10. The locking plate of claim 1, wherein the radially outward facing edge has an outer arc length has a third radius of curvature of about 5.5 inches to about 15 inches and spans a third angle of about 25 degrees to about 35 degrees.

11. The locking plate of claim 6, wherein the body has an inner arc length along the radially inward facing edge from the first lateral end to the second lateral end and a ratio of the intermediate arc length of the elongated curved opening to the inner arc length is about 1.1 to about 1.4.

12. A locking arrangement comprising:

a locking plate of claim 1;

a first fastener having a bore extending therethrough, the bore being defined by a radially inward facing surface, the first fastener having an axial end with a plurality of circumferentially spaced holes extending through the axial end, at least one of the holes having a bolt extending therethrough and a single one of the bolts extending through the elongated curved opening of the locking plate such that the locking plate is secured between the bolt and the axial end; and

a second fastener having an exterior surface complementary in shape to the radially inward facing surface of the first fastener, the second fastener being disposed at least partially in the bore of the first fastener such that the exterior surface engages the radially inward facing surface, the exterior surface having a receiving opening extending axially therealong;

wherein the anti-rotation feature of the locking plate is positioned in the receiving opening for preventing movement of the first fastener relative to the second fastener.

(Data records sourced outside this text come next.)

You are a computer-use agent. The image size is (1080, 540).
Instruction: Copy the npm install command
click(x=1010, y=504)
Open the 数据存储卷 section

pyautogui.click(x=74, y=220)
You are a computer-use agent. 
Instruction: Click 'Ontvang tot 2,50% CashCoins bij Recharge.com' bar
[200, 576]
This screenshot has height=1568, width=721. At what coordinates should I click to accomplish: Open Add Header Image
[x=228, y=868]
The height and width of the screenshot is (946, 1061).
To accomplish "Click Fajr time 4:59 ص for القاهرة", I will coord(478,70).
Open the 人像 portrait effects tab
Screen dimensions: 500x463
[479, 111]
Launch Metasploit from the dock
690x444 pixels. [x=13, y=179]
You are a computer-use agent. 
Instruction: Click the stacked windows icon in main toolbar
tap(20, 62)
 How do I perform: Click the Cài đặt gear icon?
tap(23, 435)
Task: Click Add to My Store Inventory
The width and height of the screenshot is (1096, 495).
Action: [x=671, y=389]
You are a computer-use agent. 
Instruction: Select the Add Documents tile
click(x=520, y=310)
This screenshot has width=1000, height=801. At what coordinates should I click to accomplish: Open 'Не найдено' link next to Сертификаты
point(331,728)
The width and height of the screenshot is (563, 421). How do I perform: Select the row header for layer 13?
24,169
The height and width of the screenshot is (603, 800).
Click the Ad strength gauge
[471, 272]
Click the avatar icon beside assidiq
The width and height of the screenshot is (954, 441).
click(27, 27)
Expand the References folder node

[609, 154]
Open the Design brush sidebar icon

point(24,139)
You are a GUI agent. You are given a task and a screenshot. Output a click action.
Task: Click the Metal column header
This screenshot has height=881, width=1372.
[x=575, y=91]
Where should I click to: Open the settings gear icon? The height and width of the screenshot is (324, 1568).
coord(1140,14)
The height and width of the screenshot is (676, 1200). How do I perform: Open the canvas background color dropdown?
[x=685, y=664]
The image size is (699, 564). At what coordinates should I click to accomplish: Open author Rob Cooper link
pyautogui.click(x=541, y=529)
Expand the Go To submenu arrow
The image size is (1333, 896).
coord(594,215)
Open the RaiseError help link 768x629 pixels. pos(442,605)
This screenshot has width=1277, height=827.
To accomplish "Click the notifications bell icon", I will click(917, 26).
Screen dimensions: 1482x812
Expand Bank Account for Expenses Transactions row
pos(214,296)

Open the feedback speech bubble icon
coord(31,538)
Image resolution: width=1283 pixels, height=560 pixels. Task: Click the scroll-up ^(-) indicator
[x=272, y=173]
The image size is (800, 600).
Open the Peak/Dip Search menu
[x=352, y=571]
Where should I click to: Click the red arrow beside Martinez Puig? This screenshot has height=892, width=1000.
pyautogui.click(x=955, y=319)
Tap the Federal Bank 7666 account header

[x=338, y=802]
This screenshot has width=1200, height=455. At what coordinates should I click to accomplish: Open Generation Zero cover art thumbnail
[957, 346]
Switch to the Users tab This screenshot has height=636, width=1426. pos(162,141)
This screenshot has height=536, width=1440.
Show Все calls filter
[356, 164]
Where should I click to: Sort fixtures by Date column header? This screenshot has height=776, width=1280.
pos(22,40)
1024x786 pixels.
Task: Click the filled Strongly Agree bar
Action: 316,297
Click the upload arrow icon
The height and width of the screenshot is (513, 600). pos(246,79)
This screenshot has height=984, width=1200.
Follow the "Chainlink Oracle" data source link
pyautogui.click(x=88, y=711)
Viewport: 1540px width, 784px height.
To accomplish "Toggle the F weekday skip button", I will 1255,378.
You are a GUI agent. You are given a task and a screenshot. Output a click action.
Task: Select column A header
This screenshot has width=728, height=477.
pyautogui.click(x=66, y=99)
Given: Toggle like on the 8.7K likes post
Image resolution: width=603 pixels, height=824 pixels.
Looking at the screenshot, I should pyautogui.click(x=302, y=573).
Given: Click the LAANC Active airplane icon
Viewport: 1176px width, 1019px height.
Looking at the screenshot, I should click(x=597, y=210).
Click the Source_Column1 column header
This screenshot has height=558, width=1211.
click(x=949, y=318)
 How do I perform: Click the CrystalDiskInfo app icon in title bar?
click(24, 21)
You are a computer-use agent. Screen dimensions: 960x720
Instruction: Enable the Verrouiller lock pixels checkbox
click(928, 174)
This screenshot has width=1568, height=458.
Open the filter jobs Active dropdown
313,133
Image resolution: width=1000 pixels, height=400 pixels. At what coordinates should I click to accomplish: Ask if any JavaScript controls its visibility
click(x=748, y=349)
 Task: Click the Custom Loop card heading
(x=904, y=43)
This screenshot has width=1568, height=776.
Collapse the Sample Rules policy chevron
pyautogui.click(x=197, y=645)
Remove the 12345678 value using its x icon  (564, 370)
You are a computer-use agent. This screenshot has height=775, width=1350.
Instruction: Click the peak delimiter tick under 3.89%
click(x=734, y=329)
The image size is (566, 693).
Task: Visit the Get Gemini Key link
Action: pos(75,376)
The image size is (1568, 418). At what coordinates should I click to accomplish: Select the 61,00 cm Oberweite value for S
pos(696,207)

13. The locking arrangement of claim 12, wherein the holes are spaced apart from one another by a circumferential arc length and the intermediate arc length of the locking plate is less than the circumferential arc length.

14. The locking arrangement of claim 12, wherein the radially inward facing edge engages the exterior surface of the second fastener.

15. The locking arrangement of claim 12, wherein the anti-tilt lobe engages the exterior surface of the second fastener to prevent tilting of the locking plate relative to the first fastener and the second fastener.

16. The locking arrangement of claim 12, wherein the anti-tilt lobe extends circumferentially to an adjacent one of the bolts and a portion of the anti-tilt lobe extends radially inward of the adjacent bolt to pin the anti-tilt lobe between the adjacent bolt and the exterior surface of the second fastener.

17. The locking arrangement of claim 12, wherein the first fastener is a nut with female threads therein.

18. The locking arrangement of claim 12, wherein the second fastener is one of:

(a) a shaft with external shaft threads thereon and the receiving opening is an axial groove therein; and

(b) a sleeve with external sleeve threads thereon and the receiving opening is an axial slot extending therethrough.